■ REQUIREMENTS
1. Retype the section of the passage on NATO's southern strategy that begins with the words containing "Of the three" and ends with "strategy looking South?".
2. According to the passage on NATO's southern strategy, how many members are in NATO's independent expert group on strategy south?

# Start of TEXT BLOCK

NATO strategy looking south is more about warning, planning, partnerships, and the commitment to crisis management than it is about deploying large new forces against potentially existential contingencies. In anticipation of NATO’s July Washington summit, GMF Distinguished Fellow and Advisor to the President Ian Lesser recommends priorities for the alliance’s South-facing strategy.

NATO will celebrate its 75th anniversary at its Washington summit in July 2024. Understandably, the focus will be on deterrence and defense in Europe’s East. At the same time, transatlantic partners face a rapidly evolving strategic environment around the Mediterranean and significant risks emanating from an extended southern flank, from the Maghreb and the Sahel to the Levant, and from Africa to the Gulf. NATO’s eleven-member independent expert group on strategy south has just released its report and recommendations to Secretary General Jens Stoltenberg at a launch event at GMF Brussels, and specific elements of a southern strategy for the Alliance are likely to feature in the Washington summit’s conclusions. 

Of the three core tasks enshrined in NATO’s strategic concept—deterrence and defense, crisis prevention and management, and cooperative security—all are relevant in some fashion to South-facing strategy. Can NATO develop an effective approach to the region even as it confronts more obviously existential threats from other quarters? What are the key elements in NATO’s southern exposure? What should drive Alliance strategy looking South?

# End of TEXT BLOCK
# Start of RECORDED DATA

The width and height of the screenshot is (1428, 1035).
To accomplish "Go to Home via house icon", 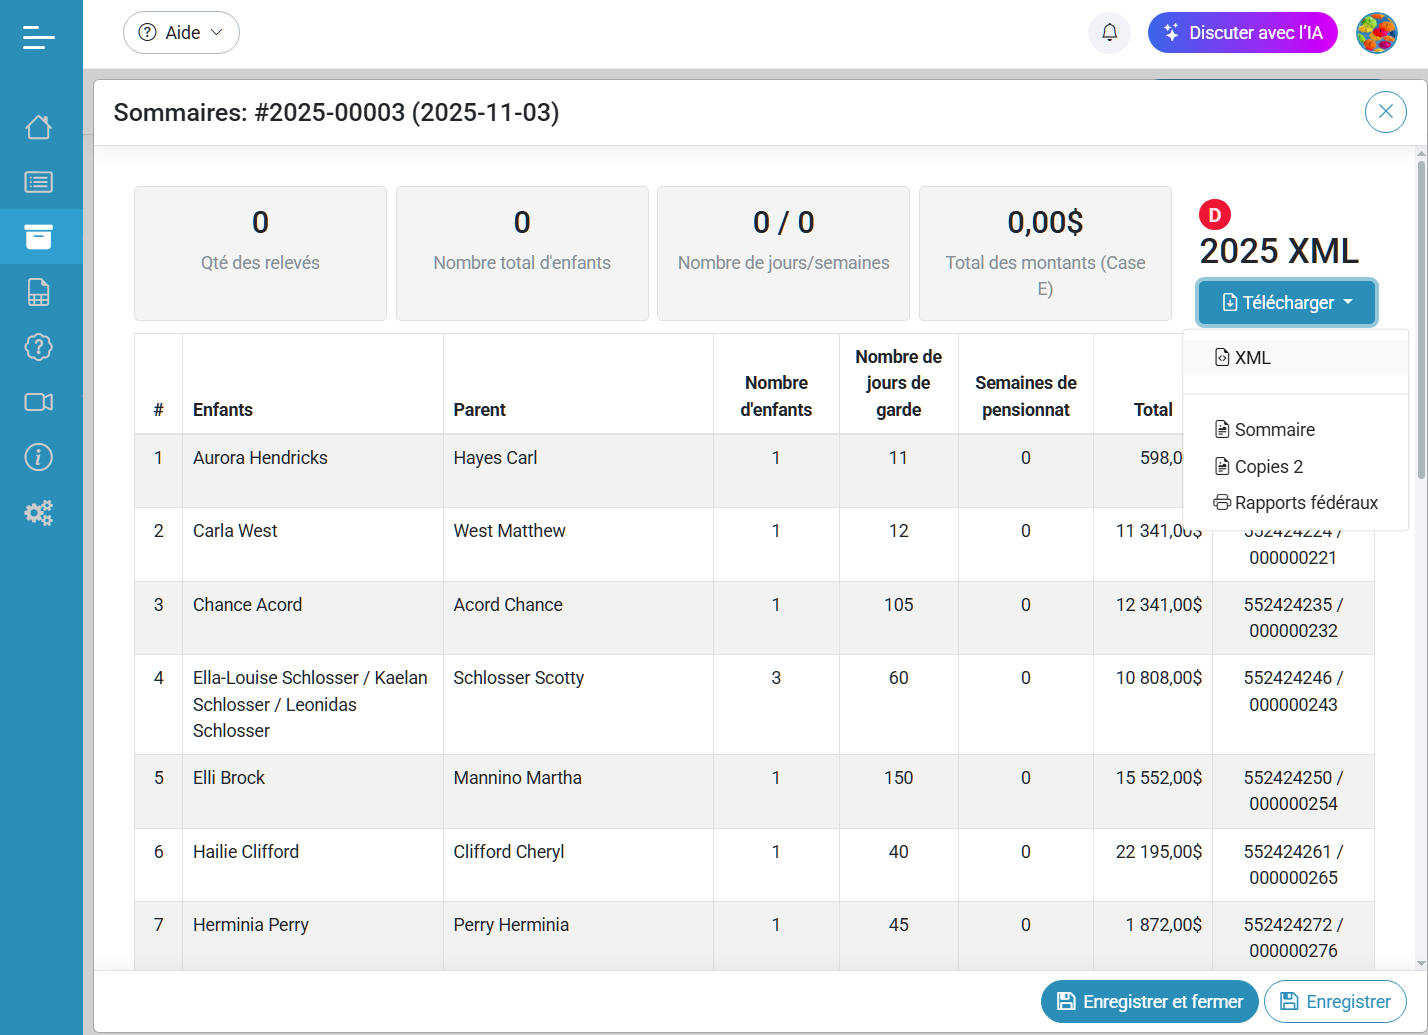I will 38,127.
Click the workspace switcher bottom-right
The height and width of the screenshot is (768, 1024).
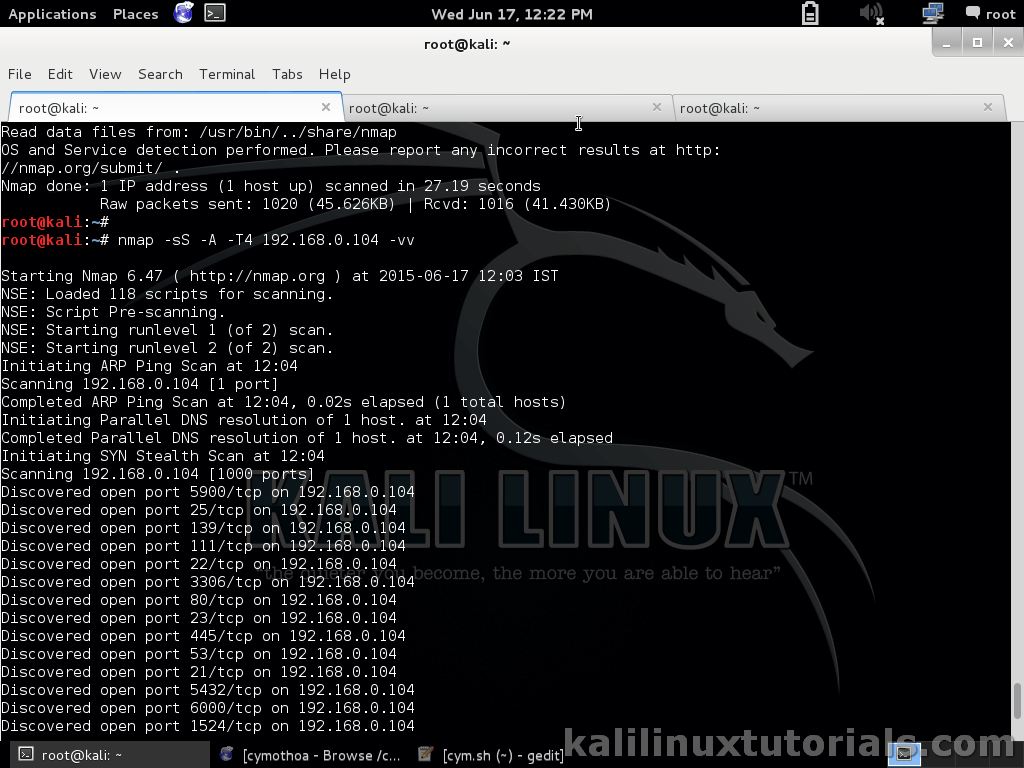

# End of RECORDED DATA

■ WORKED SOLUTIONS
1.
Of the three core tasks enshrined in NATO’s strategic concept—deterrence and defense, crisis prevention and management, and cooperative security—all are relevant in some fashion to South-facing strategy. Can NATO develop an effective approach to the region even as it confronts more obviously existential threats from other quarters? What are the key elements in NATO’s southern exposure? What should drive Alliance strategy looking South?

2. Eleven